Al-Qaeda: the link and threat to Europe

By S. Gorka

Arrests of individuals allegedly linked to Osama bin Laden's Al-Qaeda network in Europe have raised questions among law enforcement authorities and the intelligence community (IC). Are these events the result of a heightened level of efficiency and co-operation among European law enforcement authorities and elements of the IC, or are they the result of a heightened level of activity and increased number of terrorist operatives within the countries involved?

These interdictions have occurred in Spain, the Netherlands, Belgium, Germany and Italy. In some cases individuals were apprehended with the means and necessary intelligence to execute an unconventional attack. In other cases they could not be linked to an imminent atrocity, but were identifiably part of the 'Arab Mujahideen' network trained and linked to Al-Qaeda.

Terrorism Security Monitor looks at existing trends with an eye to describing the extent of the network involved and the likely threat posed by members who are still at large.

The penetration of Al-Qaeda-connected operatives is greatest in those nations of the European Union that have liberal asylum and immigration laws, and those countries that maintain established and strong immigrant communities within well-defined geographic boundaries.

The problem has grown to such proportions that the Dutch internal security service, the Binnenlandse Veiligheidsdienst (BVD), stated in an official threat assessment that potential terrorists have singled out Holland - as a result of its lenient attitude to asylum and religious freedom. The BVD suggests the country is seen by potential terror groups as a safe haven where they can set up operational bases for furthering their cause.

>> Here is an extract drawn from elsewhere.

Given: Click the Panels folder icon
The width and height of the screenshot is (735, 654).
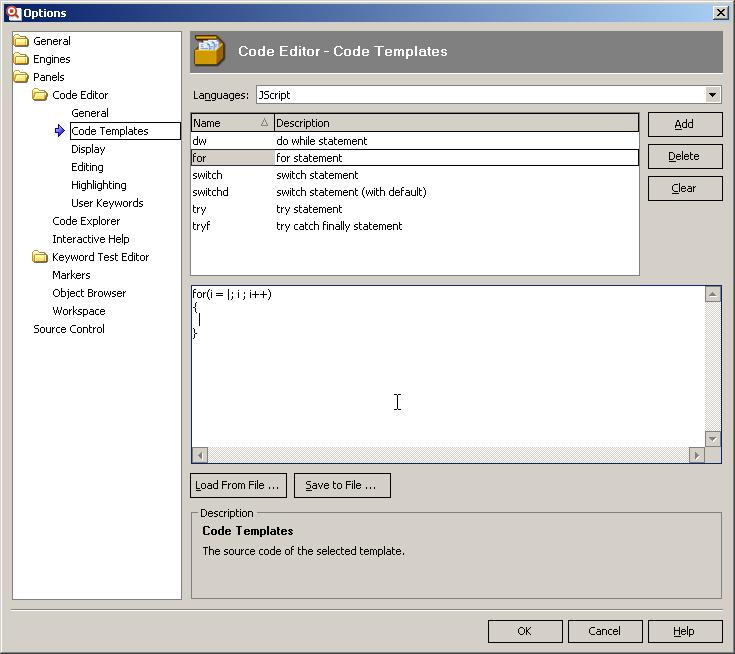Looking at the screenshot, I should point(21,77).
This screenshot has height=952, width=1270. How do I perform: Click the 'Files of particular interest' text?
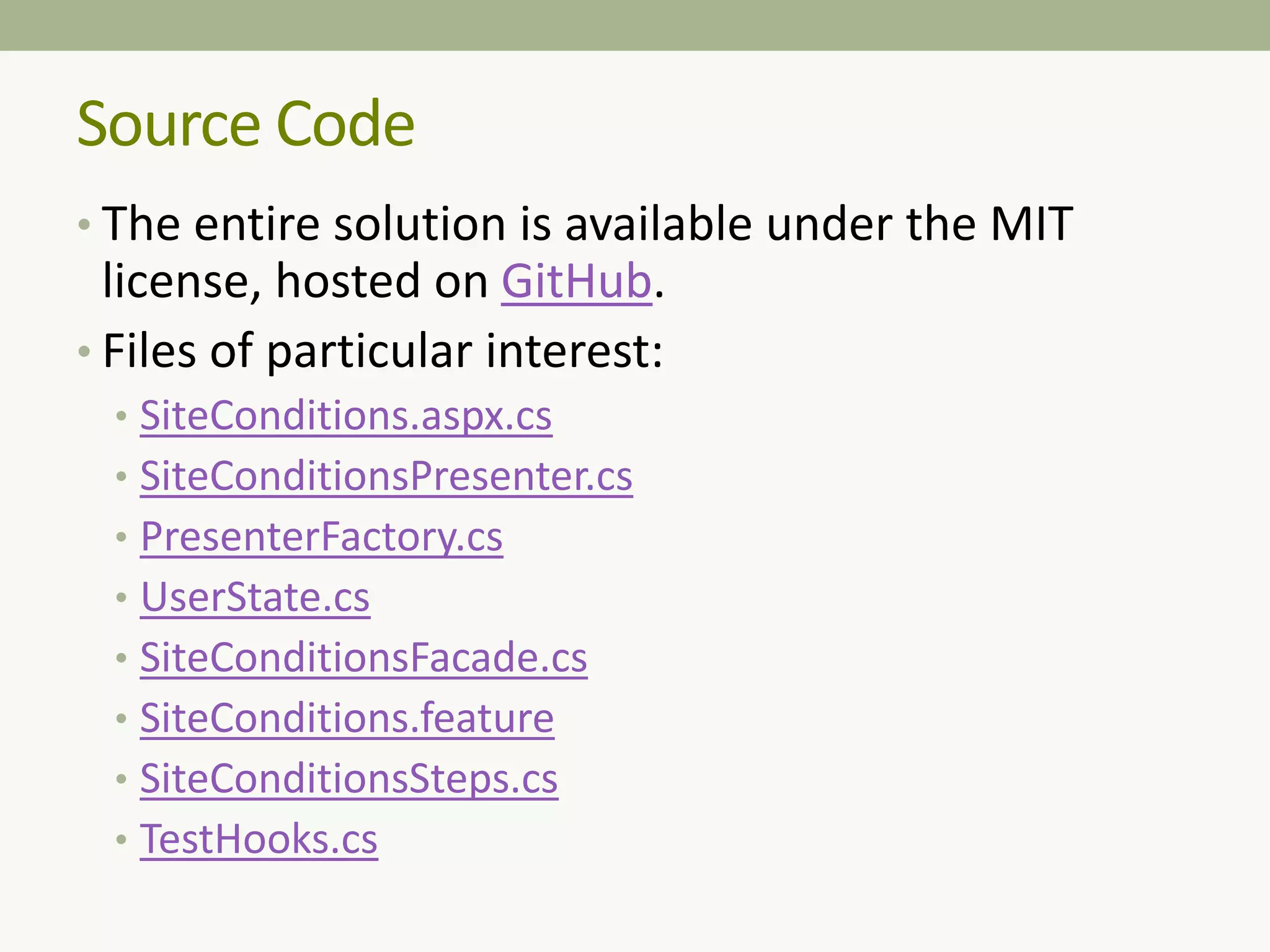click(x=383, y=351)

Dutch media has estimated the existence of several hundred terrorists on Dutch soil.

Technically, those arrested since 11 September have often been resident immigrants, but in France, non-Arab, previously non-Muslim, French nationals have also been detained, having similar Islamic conversion stories to that of shoe bomber, Richard Reid - (a resident) of the UK.

The unitary Schengen frontier around the continental members of the EU makes EU-nation-state issued travel documents all the more appealing, given the freedom of movement guaranteed to the holder once across the Schengen frontier controls.

From post-arrest questioning, it is clear that once inside the given EU member state, the early Arab Maktab al-Khidmat ('service bureau') system with its affiliated charities, as jointly set-up and eventually usurped by Osama bin Laden, continues to function on the continent and the UK. Along with remaining bureaus, certain mosques have become recruiting and meeting places for lower-level operatives, especially those associated with the radical and charismatic imams.

Overlapping this network is a string of charitable organisations, often linked to Islamic philanthropists resident in Saudi Arabia and several schools which, if not overtly Islamist, are linked via board members or in other ways to the previous net.